● **Working data**:
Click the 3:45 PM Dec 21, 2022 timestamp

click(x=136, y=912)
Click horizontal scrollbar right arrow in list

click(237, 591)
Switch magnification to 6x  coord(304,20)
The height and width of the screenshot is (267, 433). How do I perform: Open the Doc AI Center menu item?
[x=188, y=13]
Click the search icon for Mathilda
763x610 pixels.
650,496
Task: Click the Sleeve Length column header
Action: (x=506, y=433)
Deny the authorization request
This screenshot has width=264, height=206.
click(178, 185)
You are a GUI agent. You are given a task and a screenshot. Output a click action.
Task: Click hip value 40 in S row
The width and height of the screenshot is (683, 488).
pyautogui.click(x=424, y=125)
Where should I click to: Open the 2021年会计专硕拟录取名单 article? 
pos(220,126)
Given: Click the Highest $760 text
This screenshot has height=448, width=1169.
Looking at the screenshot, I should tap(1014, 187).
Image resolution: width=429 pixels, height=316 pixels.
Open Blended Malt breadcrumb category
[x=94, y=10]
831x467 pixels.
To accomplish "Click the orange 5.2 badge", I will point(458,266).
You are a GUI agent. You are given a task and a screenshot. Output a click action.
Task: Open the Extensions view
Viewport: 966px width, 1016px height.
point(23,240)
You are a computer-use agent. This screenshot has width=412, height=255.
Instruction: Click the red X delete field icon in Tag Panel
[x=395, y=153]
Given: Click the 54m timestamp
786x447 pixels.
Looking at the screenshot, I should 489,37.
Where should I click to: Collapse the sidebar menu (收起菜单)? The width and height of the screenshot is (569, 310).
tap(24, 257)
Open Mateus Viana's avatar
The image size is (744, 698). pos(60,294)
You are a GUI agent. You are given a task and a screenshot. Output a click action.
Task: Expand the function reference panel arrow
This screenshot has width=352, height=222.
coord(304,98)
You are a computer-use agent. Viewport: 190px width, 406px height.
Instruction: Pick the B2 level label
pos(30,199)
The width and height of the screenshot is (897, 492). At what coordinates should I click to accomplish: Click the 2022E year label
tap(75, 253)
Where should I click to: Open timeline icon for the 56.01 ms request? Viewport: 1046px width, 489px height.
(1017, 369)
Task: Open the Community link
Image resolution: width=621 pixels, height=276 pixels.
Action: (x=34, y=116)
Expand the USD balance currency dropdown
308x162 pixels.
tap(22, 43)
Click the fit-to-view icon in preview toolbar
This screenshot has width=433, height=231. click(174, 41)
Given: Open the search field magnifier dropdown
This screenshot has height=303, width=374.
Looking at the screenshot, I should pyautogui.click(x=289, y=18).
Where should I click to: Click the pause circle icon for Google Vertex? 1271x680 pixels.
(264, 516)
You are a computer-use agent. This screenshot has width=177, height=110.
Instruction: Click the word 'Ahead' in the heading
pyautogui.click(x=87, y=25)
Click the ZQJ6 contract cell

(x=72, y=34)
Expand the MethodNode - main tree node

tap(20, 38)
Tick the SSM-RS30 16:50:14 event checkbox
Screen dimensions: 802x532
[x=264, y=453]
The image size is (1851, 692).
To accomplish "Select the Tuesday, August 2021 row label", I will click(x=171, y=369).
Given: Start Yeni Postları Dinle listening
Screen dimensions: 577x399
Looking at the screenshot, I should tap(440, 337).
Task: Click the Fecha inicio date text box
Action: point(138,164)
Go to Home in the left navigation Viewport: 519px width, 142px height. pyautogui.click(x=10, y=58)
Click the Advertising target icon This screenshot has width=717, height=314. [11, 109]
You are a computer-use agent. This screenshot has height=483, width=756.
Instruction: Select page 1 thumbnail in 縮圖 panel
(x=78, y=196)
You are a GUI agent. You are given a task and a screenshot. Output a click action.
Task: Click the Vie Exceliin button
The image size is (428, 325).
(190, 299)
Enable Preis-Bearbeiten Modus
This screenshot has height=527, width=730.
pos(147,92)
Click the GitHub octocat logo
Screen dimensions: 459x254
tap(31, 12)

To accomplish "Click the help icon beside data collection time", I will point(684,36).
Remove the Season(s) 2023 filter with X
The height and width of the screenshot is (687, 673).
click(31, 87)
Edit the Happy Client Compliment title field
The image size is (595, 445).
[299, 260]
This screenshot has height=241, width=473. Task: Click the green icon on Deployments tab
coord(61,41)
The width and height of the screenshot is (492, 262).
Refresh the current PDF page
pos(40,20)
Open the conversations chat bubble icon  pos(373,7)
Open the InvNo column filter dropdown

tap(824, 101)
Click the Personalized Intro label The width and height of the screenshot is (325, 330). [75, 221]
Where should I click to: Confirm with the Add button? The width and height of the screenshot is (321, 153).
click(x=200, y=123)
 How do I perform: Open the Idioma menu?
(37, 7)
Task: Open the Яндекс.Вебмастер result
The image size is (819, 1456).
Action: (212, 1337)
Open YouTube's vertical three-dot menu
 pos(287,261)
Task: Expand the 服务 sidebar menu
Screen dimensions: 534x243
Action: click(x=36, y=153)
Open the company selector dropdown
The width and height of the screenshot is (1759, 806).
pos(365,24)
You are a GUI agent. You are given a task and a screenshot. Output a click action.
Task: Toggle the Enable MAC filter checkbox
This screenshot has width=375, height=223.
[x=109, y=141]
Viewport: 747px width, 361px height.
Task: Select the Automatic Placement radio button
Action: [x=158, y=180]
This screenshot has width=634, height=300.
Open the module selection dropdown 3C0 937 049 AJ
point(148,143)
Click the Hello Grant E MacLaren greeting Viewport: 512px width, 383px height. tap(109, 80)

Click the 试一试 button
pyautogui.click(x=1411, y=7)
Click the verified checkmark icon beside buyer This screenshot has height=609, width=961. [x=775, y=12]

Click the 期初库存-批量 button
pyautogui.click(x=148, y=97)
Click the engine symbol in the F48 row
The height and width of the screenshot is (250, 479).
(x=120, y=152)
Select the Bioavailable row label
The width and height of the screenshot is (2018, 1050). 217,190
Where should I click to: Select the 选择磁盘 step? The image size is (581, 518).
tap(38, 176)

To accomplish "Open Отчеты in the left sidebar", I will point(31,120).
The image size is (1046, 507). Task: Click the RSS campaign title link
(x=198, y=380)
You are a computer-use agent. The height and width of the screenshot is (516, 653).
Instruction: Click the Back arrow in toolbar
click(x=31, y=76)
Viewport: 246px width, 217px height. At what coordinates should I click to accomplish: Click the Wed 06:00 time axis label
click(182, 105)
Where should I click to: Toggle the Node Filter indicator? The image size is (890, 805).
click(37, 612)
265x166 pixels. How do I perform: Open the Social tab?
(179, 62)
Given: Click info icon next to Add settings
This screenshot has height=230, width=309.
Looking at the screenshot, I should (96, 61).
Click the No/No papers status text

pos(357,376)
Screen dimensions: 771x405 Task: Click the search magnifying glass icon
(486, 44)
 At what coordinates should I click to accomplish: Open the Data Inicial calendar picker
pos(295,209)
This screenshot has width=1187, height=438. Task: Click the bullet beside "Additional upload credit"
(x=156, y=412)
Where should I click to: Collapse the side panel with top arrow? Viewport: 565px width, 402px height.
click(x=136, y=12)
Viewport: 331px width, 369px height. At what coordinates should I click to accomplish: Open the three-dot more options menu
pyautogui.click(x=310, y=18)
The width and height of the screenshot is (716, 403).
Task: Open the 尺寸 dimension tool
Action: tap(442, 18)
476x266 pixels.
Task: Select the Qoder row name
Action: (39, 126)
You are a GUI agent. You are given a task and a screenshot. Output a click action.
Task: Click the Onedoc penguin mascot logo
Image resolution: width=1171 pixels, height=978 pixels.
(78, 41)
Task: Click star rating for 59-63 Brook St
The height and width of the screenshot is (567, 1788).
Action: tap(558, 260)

● **Work order**:
Show each line from the material above where the string "checkbox" can be found.

● **Answer area**:
Tick the SSM-RS30 16:50:14 event checkbox
Task: Toggle the Enable MAC filter checkbox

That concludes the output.